Text segment:
----------

What a physical exam should include: A hearing test (audiometry). Hearing loss is common with tinnitus, and a hearing aid sometimes makes it better (see “Sound therapy” below).
More advanced tests like magnetic resonance imaging (MRI) are usually not required. But when tinnitus and hearing loss are limited to one side, such tests may be needed to rule out a benign tumor on the acoustic nerve—a rare condition known as acoustic neuroma.
Many tinnitus cases, however, are “idiopathic”—there’s no identifiable underlying disease.
Treatments That Help
The expert panel approved the following two therapies for idiopathic tinnitus. Patients can try both at the same time or do them individually…
• Cognitive behavioral therapy (CBT). This type of therapy aims to alter negative thinking about tinnitus and its effects on your life. When the patient understands tinnitus better (for example, “It’s not my fault”), it takes away some of the mystery and reduces associated distress. To find a CBT therapist, go to the website of the American Tinnitus Association.
• Sound therapy. Just as the ticking of a clock in a quiet room becomes inaudible when there’s traffic in the street outside, background sound can reduce or relieve tinnitus. This masking effect is the simplest form of sound therapy. To mask the tinnitus sound, the patient wears earbuds that deliver white noise, nature sounds or low-volume music. In other forms of sound therapy, enjoyable sounds or music is mixed with the sound that mimics a patient’s tinnitus.
Simply getting a hearing aid to correct hearing loss is also a type of sound therapy—restoring normal perception of external sound often makes the phantom noise much less noticeable.
According to recent sound therapy research, such treatments reduce tinnitus over time, possibly by retraining the brain circuits that generate the perceived sound.
Important: Stress does not cause tinnitus, but sufferers will tell you that it can worsen it. Do all you can to keep stress levels in check. Helpful: Counting breaths. What to do: As you inhale slowly, count from one to four. Then, as you exhale, count from one to six. The longer exhale makes this exercise particularly relaxing. Repeat these breaths for about a minute, every waking hour for several weeks, to establish the habit. Then you can use these exercises any time you need to de-stress.

----------

Given entries:
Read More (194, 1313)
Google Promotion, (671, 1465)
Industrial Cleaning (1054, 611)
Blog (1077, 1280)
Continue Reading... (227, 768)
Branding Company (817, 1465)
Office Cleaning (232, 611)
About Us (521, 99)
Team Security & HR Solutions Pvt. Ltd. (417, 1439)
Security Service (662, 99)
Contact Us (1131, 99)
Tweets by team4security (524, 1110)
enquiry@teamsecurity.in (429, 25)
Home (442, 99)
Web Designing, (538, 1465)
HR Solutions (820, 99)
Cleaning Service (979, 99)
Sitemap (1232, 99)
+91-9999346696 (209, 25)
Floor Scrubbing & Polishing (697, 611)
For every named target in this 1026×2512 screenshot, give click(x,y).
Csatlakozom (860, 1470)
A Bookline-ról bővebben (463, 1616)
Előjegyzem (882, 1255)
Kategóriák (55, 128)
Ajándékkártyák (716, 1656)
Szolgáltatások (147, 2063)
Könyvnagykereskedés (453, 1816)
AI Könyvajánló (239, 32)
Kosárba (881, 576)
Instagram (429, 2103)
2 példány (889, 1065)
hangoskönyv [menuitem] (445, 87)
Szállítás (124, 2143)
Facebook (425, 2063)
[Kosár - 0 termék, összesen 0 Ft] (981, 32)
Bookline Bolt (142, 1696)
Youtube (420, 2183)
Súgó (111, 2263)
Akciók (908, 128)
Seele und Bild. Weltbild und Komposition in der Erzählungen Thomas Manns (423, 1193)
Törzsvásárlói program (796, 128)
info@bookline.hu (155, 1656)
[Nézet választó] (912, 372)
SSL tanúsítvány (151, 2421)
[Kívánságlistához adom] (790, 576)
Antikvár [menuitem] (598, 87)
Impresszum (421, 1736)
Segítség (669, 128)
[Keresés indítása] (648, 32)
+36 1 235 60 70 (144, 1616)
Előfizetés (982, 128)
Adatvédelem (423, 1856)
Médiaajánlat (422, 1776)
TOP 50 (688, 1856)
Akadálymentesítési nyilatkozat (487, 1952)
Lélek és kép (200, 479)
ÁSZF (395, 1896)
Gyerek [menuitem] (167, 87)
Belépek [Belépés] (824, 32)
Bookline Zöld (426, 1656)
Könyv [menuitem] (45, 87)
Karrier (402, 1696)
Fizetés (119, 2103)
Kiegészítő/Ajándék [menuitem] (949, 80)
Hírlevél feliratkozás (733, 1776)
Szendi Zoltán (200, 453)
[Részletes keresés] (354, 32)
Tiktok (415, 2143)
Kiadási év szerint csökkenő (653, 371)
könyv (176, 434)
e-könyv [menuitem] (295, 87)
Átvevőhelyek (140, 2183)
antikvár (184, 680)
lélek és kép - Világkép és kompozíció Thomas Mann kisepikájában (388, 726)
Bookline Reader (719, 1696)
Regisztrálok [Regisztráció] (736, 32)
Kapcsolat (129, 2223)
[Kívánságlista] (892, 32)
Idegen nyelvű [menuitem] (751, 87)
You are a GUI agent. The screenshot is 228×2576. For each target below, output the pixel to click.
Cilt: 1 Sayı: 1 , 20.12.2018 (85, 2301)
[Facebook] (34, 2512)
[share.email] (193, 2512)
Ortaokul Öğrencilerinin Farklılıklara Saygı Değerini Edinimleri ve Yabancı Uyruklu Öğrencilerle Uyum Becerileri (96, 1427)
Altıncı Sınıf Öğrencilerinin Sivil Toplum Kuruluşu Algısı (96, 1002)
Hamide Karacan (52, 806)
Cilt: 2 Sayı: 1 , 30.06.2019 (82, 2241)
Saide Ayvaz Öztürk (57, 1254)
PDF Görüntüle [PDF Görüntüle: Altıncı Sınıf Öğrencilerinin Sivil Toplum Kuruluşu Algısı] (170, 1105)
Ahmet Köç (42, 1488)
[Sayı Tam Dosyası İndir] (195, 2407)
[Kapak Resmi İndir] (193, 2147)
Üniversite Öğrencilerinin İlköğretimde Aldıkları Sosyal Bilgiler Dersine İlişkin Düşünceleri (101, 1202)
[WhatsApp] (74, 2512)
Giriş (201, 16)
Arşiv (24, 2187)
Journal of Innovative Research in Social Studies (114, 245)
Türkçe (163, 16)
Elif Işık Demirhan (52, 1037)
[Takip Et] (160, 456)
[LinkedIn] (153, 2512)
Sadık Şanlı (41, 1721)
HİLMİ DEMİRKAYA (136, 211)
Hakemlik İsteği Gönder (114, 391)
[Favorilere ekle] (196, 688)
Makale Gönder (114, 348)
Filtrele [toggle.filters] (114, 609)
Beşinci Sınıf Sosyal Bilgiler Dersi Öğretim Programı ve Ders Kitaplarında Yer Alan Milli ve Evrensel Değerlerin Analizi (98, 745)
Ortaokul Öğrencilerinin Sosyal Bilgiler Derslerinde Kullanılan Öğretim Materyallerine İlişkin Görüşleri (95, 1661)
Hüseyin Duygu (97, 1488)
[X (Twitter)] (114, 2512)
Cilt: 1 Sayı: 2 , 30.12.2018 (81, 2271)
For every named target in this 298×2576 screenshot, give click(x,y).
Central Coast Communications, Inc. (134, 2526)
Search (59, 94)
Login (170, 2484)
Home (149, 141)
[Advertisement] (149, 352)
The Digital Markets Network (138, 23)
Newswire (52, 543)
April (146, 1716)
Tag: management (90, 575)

----------

Required action 1:
Transcribe the tinnitus text, everything from "Important: Stress does" down to "need to de-stress.".
Required action 2:
In the tinnitus text, what rare condition may advanced tests such as MRI be needed to rule out?
Required action 3:
Write the next part of the tinnitus text, picking up after its final sentence.

Exercise answer 1:
Important: Stress does not cause tinnitus, but sufferers will tell you that it can worsen it. Do all you can to keep stress levels in check. Helpful: Counting breaths. What to do: As you inhale slowly, count from one to four. Then, as you exhale, count from one to six. The longer exhale makes this exercise particularly relaxing. Repeat these breaths for about a minute, every waking hour for several weeks, to establish the habit. Then you can use these exercises any time you need to de-stress.

Exercise answer 2:
A benign tumor on the acoustic nerve, known as acoustic neuroma.

Exercise answer 3:
The evidence is limited or mixed for the following treatments, and the recent guidelines advise against most of them. But some people report that these approaches help, so you may want to consider trying them…
• Supplements. Numerous studies suggest possible benefits of supplements for tinnitus. For example, magnesium may improve hearing loss, and alpha-lipoic acid may protect the ears against damage from loud noise or drug toxicity. Also, some research has shown an association between tinnitus and low levels of B vitamins or other nutrients. In practice, some clinicians report improvements in patients who take the supplements described above as well as coenzyme Q10, zinc, selenium and/or other antioxidants that are important for hearing chemistry.
• Alternative and experimental approaches. Acupuncture has been used for tinnitus since the fifth century BC, but scientific reviews have found no conclusive evidence that it works (the panel made no recommendation for or against this treatment). Repetitive transcranial magnetic stimulation (rTMS), in which external magnetic fields are applied in an attempt to change brain function, is now being offered for tinnitus in some clinics, but the FDA has not approved the treatment for this condition and research has not yet shown evidence that it offers long-term benefit.